Why Anti-Financial Planning matters:
Anti-Financial Planning is particularly useful for those who struggle with traditional financial goal-setting most often because they’re too far from reaching their goals for them to actually be significant enough to be motivating. If you’re 35 years old and someone asks you “What do you want to do in retirement?” it seems like a ridiculous and frankly dumb question. You’re too young and it’s too far off for it to be real. Most say “I don’t know. Hopefully not starve and maybe do some travel? Hard to say!” Some of us have a clearer vision of what we DON’T want our financial life to look like.
Using Anti-Financial Planning to Make Better Financial Decisions
Step 1: Identify Your Anti-Goals
Start by listing the financial situations you’d like to avoid. For example:
- “I don’t want to be in debt.”
- “I don’t want to worry about bills.”
- “I don’t want to work until I’m 80.”
- “I don’t want to be forced to work 60 hours a week.”
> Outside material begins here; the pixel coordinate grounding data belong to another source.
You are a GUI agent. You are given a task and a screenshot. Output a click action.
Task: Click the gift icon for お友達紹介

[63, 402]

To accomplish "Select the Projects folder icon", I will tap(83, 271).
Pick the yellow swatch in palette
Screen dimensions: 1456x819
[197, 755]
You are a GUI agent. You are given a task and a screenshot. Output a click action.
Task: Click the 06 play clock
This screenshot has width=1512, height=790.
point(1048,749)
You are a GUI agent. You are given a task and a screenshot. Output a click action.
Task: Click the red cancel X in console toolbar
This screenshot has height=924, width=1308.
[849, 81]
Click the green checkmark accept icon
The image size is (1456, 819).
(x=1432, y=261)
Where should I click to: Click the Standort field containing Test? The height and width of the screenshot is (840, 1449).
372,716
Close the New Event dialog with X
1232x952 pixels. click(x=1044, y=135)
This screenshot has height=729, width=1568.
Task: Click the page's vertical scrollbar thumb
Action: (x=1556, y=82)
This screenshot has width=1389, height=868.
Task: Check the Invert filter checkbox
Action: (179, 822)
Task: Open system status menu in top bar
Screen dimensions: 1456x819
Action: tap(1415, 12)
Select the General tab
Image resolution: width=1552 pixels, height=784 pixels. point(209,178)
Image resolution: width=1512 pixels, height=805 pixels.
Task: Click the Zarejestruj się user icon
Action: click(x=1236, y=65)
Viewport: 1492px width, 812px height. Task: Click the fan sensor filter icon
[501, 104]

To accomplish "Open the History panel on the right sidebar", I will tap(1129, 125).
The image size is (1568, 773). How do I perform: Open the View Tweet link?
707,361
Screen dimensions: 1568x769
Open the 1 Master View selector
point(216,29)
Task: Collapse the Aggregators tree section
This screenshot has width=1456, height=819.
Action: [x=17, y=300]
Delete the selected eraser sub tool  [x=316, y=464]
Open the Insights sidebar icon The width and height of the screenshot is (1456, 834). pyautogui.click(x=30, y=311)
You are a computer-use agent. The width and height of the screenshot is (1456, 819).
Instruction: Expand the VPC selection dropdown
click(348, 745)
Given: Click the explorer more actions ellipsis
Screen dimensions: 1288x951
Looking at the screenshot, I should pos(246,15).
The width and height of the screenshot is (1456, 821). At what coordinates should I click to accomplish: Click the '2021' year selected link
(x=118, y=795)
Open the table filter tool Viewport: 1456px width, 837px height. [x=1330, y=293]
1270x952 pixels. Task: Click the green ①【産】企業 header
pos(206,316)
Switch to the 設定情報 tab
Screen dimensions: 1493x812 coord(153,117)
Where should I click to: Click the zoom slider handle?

- “I don’t want my family to suffer.”
Take some time to really delve into these anti-goals and what they mean for you.
Step 2: Translate Anti-Goals into Actionable Strategies
Now, turn these anti-goals into actionable strategies. For example, if your anti-goal is not wanting to be in debt, your actionable strategy could be “I will pay off my credit card balance in full every month.”
There’s more to execution than this, however. You can’t just say “I don’t want that!” and bam, it’s reality. That’s not how it works.
From there, you have to understand the behaviors, habits, and problems that have resulted in those circumstances you’d like to avoid and create a thoughtful strategy to help you avoid them.
This isn’t simple and, most people fail when they try to execute this on their own.
I challenge you to try but don’t be surprised if, in 2-3 weeks, you’ve given up. If that’s you, you might need help. Click here to schedule a complimentary consultation where we can evaluate if our help makes sense.
Step 3: Revisit and Refine Your Anti-Goals Regularly
Just like traditional goals, anti-goals aren’t static. They’ll change as your life circumstances evolve. Make sure to revisit and adjust them as necessary. This should be a once-a-year review that’s part of your annual housekeeping items.
Some adjustments might be…
- You buy a house and now, you want to be sure that you’ve eliminated any risk of defaulting on your mortgage.
- You have a child and want to be sure that you’ve eliminated any risk they’ll have to feel the stress of their parent’s career like you did.
- You have a child and you don’t want your child to be forced to make sacrifices that you did growing up.
- You get a new job and you’re working endlessly. You want to plan to ensure you don’t have to stay, indefinitely.
Anti-Goals: A Case Study
Let’s consider the case of Alex (fake name), a tech professional. Alex’s anti-goal was “I don’t want to worry about bills.” So, we formulated a strategy focusing on building an emergency fund to cover 6 months of living expenses and automating bill payments. We broke down his budget to help understand where the shortcomings were in how he managed his spending, his life, and where he overspent on things that didn’t make him happy.
Together, we found that the way he managed his budget included spending in areas that didn’t make him happy and he spent a LOT in those areas.
We found that the areas that made him happiest including being a musician, traveling, and more, he spent little on.
Lastly, he was a software developer who hadn’t put the required thought into how he can build his skills so he can branch out to new companies more easily and be confident in his employment regardless of layoffs happening throughout the country.
We helped him get 1099 contracts on the side to build his portfolio up so he can get those jobs more easily.
Before we worked together, the life he was living didn’t feel like his.
After working with us and we helped him restructure his budget, his spending plan, his career plan, and more, he’s living a happier life and he doesn’t worry about bills anymore.
This simple, practical approach gave Alex a tangible pathway to achieving his anti-goal.
Disclosure: we can’t guarantee we’ll solve all your anti-goals. We’ll provide you the expert guidance and counsel but success depends on you.
Closing Thoughts: Embrace the Power of Anti-Goals
Anti-goals offer a fresh perspective on financial planning. They’re not better or worse than traditional goal setting; they’re just different. If you’re someone who’s struggled with conventional goal-setting, consider giving anti-goals a try. You might find them to be the missing link in your financial planning journey.
As a financial planner, my mission is to provide guidance tailored to your unique financial picture.
Whether you choose traditional goals or anti-goals, remember that the journey to financial wellness is personal. I’m here to support you every step of the way.